A/N: Another soundtrack! I thought of this one while Radiorox and I were discussing titles for new stories. A couple of things—I don't know who has had Squirt before (it's a grapefruit soda), but it really did make me burp through my nose (you'll see why I said that soon). The other thing to discuss are Chrysler PT Cruisers. I hate them, loathe them, but I understand that others love them, so I do apologize if I offend anyone with my mention of them in this story.

Soundtracks

Track 15: I Drove All Night Cyndi Lauper

To Make Love to You

It was supposed to be just one night. One night to say goodbye, one night to touch, to love like we had always wanted to, and then we'd go are separate ways. I was flying to London in the morning, and she would be moving to San Diego within the week. That one night almost didn't happen; we both thought we had made our peace with our transfers, had made our peace with our separation, but then she showed up at my door.

She tried to talk to me, but I just kept packing, taping boxes closed, randomly moving boxes from one part of the room to another. Finally, she gave up and turned to leave.

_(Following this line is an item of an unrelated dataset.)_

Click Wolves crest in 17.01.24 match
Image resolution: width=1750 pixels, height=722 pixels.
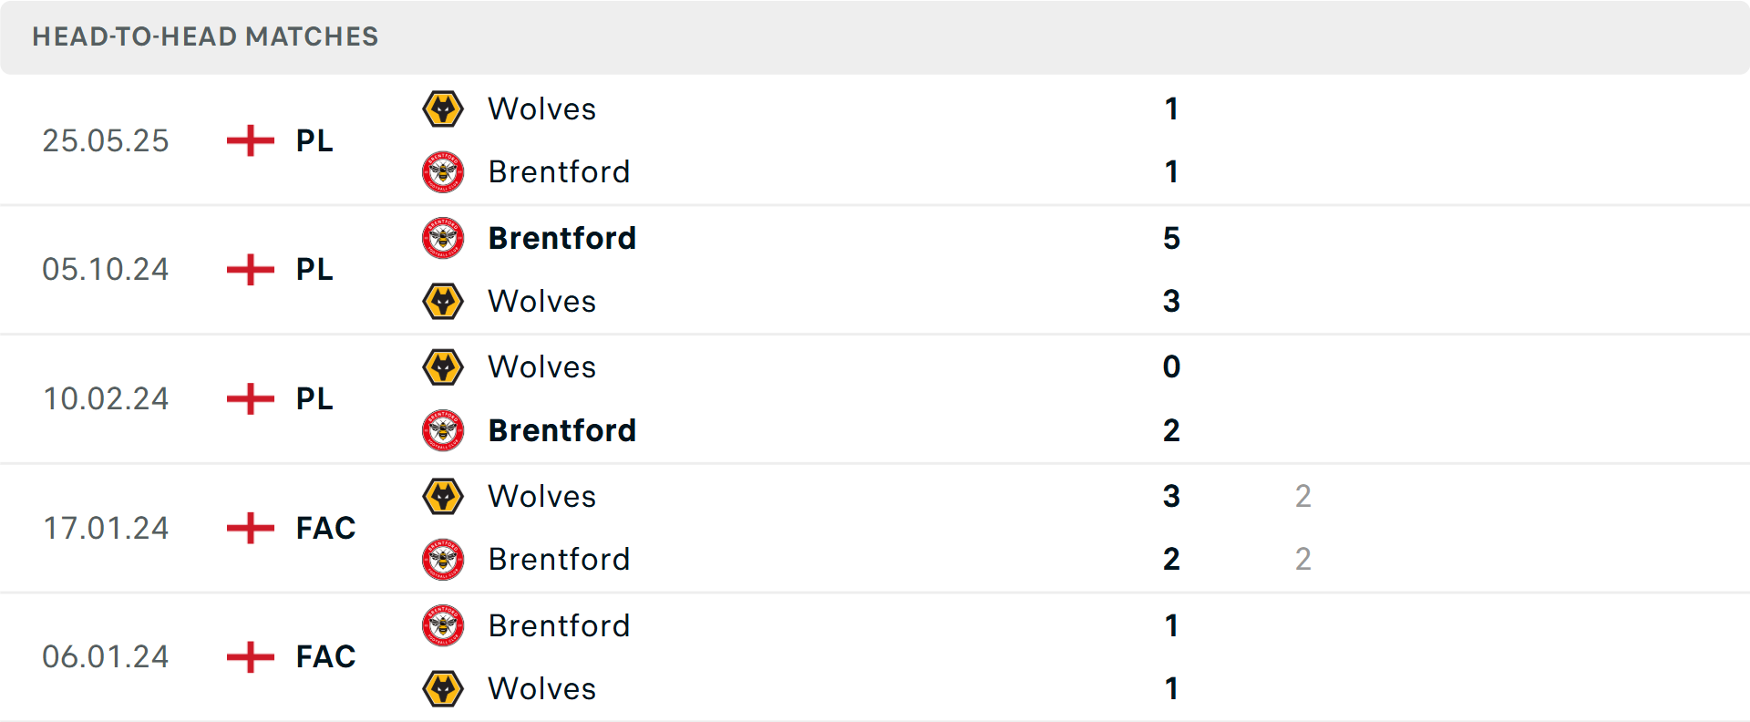click(x=443, y=497)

I tried to tell her to wait, but the words stuck in my throat, and then she shouted something that changed everything.

"That is the ugliest shirt I've ever seen in my entire life!"

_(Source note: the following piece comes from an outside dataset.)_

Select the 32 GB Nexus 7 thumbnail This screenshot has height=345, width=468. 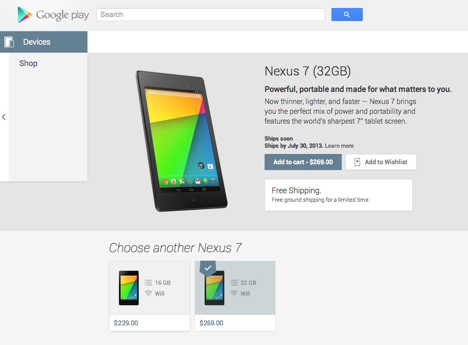pos(214,288)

She was right, of course. It was this white button-down Hawaiian thing with greyish-green flowers that was not only ugly, but aggressively and offensively ugly. I hated it, but I'd packed everything else. Still, though, I was affronted and shouted back at her.

"Then take it off me!"

"Fine!" she answered, and the next thing I knew, she was standing in front of me, ripping off that piece of cotton garbage. Buttons flew as she tore it open and pushed it off my arms. Not to be outdone, I pulled her top over her head and ripped her bra in half. Our respective pants came off, and then I lifted her onto the kitchen island. We made love furiously, only realizing later we'd left the door to my apartment wide open.

Eventually I carried her to my bedroom, and we agreed to have this one night together. I lost count of how many times we made love, and just before dawn we said our tearful goodbyes, each knowing we could never make it work between us. We held each other, shared one last kiss, and as she was walking out the door, I told her I loved her. Tears slid down her cheeks as she told me she loved me too, and then she walked out of my apartment and out of my life.

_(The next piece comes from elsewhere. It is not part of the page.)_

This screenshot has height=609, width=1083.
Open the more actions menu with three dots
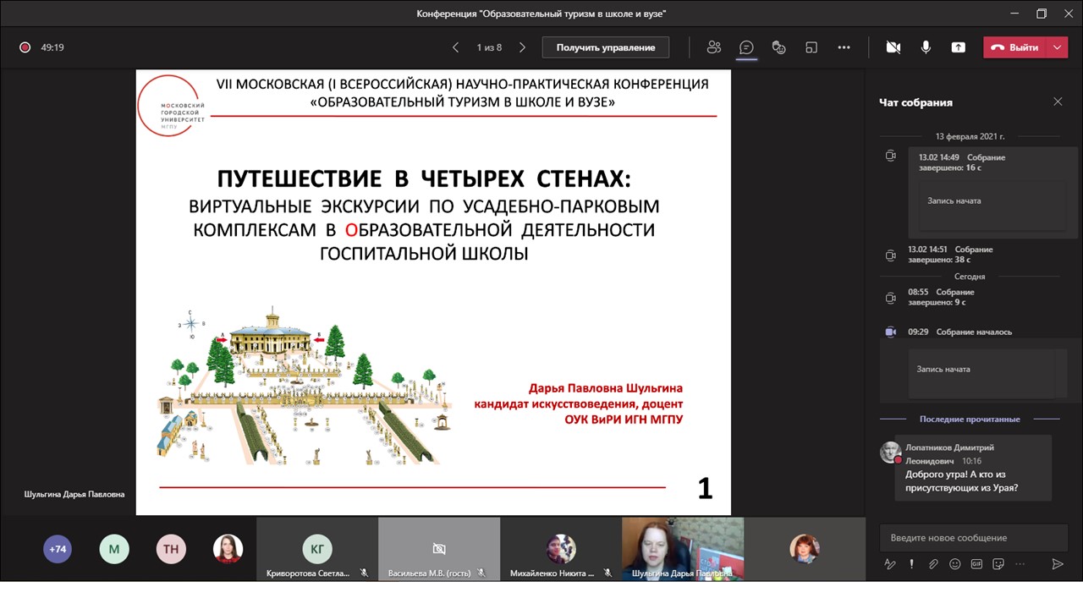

Well, not exactly out of my life. Over the last six months, we've emailed each other a few times. I sent her flowers when she made colonel, and just yesterday I received a birthday card from her. We never mentioned our night during any of our correspondence, but I thought of it and her nearly every hour of every day. I wonder she does the same.

I hope so, because tomorrow I fly to San Diego for work, and we've agreed to meet up.

I only hope she'll agree to a second night, and then a third, and then maybe all the nights thereafter.


Two more hours, I think to myself. Two more hours until I touch down in San Diego. I'm presenting at a conference there, but I'll be going to Mac's first. We haven't seen each other in more than six months, and it's also been that long since I've heard her voice. She emailed me her address, and as soon as I land, I'll be racing to her, while my heart beats unevenly thinking about what we'll do when we're standing face to face.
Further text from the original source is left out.